Agora nós não estávamos mais tão desorientados pelo pavor, entendíamos para onde nos movíamos. Nós seguíamos em curvas o cheiro e o gosto do movimento, e o murmúrio ritmado em nós também crescia, diminuía e crescia mais. Primeiro nós exitamos e caminhamos lentamente, e depois corremos em direção ao ruído denso, ele vinha do mar. Digo que caminhamos e corremos porque nós sentíamos o som crescer, mas nós não tínhamos pernas, braços ou olhos, para cima e para baixo, para trás e para frente, para dentro e para fora, nós apenas existíamos, porque ao mesmo tempo nos movíamos e sentíamos. Naquela cegueira branca nós ainda sentíamos pouco, não víamos nada, não sentíamos o chão que pisávamos, mas agora nós ouvíamos até os nossos passos. À medida que acelerávamos, não sabíamos o quê sentíamos, se era o mundo que nos passava ou se éramos nós que o movíamos, antes, diante e dentro de nós. E ao mesmo tempo que vimos em uma miragem emergir ao nosso redor a linha do horizonte, sentimos a água molhar os pés que não tínhamos, e chegamos.

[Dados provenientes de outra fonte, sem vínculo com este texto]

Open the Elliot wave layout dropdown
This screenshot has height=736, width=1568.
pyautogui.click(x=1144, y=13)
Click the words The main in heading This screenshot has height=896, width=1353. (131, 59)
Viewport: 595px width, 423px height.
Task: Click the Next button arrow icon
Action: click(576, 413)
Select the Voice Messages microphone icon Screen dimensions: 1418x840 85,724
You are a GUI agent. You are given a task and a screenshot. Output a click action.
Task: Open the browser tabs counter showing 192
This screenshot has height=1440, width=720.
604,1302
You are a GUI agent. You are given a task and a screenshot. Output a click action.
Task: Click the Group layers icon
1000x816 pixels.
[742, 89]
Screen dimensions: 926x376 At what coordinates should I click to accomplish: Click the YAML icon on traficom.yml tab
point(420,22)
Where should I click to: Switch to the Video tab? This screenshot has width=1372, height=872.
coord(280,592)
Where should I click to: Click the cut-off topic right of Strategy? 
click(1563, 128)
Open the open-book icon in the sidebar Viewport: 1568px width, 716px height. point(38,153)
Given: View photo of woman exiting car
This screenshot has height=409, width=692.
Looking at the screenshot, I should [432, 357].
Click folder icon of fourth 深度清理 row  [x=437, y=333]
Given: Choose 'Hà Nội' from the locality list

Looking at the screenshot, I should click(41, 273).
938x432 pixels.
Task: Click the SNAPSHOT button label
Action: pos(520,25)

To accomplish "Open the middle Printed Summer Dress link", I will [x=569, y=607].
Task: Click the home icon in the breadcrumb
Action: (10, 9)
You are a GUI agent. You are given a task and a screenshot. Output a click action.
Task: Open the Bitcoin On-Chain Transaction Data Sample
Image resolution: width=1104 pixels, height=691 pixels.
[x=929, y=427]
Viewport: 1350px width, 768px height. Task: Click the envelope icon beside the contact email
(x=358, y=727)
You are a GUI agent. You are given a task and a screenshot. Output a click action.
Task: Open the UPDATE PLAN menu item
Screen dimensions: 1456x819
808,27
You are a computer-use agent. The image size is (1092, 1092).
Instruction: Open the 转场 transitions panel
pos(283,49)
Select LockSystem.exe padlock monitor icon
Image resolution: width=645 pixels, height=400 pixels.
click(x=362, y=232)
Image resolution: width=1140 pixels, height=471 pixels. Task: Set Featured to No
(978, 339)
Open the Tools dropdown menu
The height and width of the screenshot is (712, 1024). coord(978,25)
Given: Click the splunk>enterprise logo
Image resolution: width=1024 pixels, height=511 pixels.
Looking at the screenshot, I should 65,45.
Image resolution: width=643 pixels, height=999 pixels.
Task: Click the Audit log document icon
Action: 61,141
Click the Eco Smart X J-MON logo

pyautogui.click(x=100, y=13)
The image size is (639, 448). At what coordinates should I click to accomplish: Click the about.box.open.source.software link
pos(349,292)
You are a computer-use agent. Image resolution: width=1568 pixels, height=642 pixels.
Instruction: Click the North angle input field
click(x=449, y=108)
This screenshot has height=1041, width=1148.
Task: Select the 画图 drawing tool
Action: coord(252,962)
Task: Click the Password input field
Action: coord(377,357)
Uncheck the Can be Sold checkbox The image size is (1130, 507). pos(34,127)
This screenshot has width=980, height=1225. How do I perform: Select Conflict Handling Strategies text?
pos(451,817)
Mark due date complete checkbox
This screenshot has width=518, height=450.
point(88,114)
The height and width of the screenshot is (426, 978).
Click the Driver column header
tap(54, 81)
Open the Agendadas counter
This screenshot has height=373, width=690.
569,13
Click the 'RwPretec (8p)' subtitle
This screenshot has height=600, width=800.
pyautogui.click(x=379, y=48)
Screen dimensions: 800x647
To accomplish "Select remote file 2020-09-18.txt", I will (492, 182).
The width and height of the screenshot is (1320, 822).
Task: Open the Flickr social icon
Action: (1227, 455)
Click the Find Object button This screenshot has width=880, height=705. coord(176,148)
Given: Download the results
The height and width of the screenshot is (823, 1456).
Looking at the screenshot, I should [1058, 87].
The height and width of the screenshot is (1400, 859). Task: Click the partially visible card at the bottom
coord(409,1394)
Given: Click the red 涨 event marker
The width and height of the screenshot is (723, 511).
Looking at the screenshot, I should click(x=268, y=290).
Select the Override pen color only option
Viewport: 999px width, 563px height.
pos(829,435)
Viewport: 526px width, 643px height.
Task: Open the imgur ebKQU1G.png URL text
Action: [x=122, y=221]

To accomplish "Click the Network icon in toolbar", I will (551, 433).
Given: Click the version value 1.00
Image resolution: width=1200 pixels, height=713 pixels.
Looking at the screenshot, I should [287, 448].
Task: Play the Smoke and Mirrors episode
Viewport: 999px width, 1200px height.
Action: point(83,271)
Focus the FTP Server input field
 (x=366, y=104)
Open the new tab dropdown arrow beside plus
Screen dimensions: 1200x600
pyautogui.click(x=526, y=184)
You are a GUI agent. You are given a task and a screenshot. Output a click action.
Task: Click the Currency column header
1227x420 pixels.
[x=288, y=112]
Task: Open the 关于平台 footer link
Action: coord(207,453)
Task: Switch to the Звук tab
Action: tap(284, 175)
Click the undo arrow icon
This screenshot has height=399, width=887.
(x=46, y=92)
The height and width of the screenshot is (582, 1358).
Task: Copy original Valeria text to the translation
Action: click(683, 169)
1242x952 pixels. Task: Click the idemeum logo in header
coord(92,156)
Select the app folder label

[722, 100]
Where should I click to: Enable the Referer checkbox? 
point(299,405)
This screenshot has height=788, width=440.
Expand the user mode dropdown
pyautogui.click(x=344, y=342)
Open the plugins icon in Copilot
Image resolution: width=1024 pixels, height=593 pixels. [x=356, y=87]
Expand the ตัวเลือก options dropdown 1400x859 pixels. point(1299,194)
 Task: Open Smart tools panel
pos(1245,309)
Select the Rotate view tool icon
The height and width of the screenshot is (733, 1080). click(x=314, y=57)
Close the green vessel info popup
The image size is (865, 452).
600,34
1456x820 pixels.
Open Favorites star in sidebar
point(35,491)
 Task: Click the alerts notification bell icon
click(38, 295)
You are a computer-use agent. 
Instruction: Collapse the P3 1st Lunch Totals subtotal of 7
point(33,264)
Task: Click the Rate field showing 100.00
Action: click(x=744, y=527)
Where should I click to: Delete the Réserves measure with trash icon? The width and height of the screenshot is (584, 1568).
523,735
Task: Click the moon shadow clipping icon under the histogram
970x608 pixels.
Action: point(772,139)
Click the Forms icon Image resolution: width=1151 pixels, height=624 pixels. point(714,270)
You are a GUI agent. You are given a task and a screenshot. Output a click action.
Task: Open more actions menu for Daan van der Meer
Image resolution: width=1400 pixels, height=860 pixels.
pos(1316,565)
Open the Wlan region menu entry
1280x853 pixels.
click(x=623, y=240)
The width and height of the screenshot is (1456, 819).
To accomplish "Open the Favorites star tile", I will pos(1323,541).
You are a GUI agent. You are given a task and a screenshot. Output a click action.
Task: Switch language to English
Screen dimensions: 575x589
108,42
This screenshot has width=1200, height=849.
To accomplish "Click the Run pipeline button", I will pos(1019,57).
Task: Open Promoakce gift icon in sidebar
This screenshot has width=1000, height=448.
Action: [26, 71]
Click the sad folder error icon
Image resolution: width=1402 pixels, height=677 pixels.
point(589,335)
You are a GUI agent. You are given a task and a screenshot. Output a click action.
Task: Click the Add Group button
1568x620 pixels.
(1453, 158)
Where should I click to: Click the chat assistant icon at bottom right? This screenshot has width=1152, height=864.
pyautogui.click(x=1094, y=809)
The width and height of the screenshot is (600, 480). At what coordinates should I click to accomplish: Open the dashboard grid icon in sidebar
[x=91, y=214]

Nós ainda não tínhamos mãos, nem pés, mas agora víamos. E víamos que nos movíamos nadando, caminhando e voando na palma estendida da mão de uma velha negra com longos cabelos grisalhos, que nos sustentava sem nenhum esforço na altura do peito. Pelas lentes de uma luneta ela olhava para muito longe, tinha os pés firmes na rocha onde as ondas batiam, e as suas costas eram os rochedos de uma praia avermelhada que nós reconhecíamos. Quando nós miramos o mar azul esverdeado novamente já o víamos pela lente de uma luneta, e víamos o horizonte se movendo muito adiante de onde ele surgia. Quando nós desviamos o olhar da luneta e do horizonte e olhamos para dentro, percebemos que segurávamos na mão uma forma quase transparente que nada refletia e nada pesava, mas que tudo sentia, e em tudo se movia, não como uma esfera de cristal, mas uma forma que com tudo se misturava, por tudo era afetada e sobre tudo agia, e vimos que para dentro e para fora dela dela, tudo agora era uma onda de todas as cores, e que assim como nós com os pés firmes na rocha, o horizonte, o mar, a rocha mesma e tudo, tudo se movia, não como paredes brancas, mas como uma neblina, um ruído tanto silencioso quanto retumbante e profundo, mas que tudo se movia.